If you watch any video of people in the ISS you can see this sort of thing. And it is manifest in other situations, on Earth, too. If you have a swimmer rotating and someone grabs her she will slow down and he will start to rotate. If a child on roller skates tries to stop a playground roundabout, he slows it down but also starts to rotate. There is nothing remotely uncertain or controversial about any of this. It has been part of standard mechanics for a couple of hundred years at least. Any interaction with a rotating object is liable to transfer angular momentum to whatever it is that interacts. But with no interaction, there is no transfer.

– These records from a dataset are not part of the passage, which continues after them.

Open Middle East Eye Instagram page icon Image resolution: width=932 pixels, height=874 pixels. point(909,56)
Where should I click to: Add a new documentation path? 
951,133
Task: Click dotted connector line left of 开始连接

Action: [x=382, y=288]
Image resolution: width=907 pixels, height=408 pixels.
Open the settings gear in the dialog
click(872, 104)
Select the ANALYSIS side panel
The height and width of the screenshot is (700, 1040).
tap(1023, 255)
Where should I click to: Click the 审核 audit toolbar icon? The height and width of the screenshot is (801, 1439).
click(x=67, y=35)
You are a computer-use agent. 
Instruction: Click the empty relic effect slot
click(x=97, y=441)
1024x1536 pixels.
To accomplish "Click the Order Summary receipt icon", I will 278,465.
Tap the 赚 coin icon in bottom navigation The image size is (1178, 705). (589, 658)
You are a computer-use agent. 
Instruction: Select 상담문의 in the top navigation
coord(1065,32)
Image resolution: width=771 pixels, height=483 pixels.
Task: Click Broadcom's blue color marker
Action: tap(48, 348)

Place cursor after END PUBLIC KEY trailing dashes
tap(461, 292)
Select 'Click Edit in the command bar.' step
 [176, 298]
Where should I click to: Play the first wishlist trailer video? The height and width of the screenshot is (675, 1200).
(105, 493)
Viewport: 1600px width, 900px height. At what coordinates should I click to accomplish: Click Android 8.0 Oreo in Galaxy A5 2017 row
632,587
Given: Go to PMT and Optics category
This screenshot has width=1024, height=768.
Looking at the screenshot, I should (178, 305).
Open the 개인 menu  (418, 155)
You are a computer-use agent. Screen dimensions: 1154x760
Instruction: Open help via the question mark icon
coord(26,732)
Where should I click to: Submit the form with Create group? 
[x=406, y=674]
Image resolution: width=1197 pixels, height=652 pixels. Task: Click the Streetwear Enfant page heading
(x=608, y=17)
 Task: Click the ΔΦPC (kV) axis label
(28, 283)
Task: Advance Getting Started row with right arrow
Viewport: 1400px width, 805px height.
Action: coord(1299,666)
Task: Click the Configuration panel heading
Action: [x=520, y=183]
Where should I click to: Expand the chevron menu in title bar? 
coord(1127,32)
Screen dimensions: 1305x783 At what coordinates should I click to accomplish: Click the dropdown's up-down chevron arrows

It gets more complicated when there are less obvious types of interaction, such as tidal effects between astronomical bodies, but the principles remain just the same. If in your scenario the planets are too far apart and/or rigid for such effects to be significant, then there will not be any change in angular momentum of any of them.
P.S. Have a look at the girl holding the spinning bicycle wheel in this (very short but rather nice) video:
She is on a turntable with a vertical axis, holding a bicycle wheel with its axis of rotation horizontal. Someone gets the wheel spinning about this horizontal axis. She is stationary. Then she turns it so that the spin axis is vertical, whereupon she starts to rotate in the opposite sense, preserving zero net angular momentum about the vertical axis. She then turns it over so it is again spinning about a vertical axis in the other direction...and she rotates in the opposite direction from how she did the first time, again maintaining zero net angular momentum about the vertical axis.
Of course, if she were just standing on the floor she would not rotate visibly. She would just feel a twisting force on her body, through to her feet, but this would in effect fractionally alter the rotation of the Earth. The free-running turntable, however, makes the effect visible by isolating her from the friction with the ground.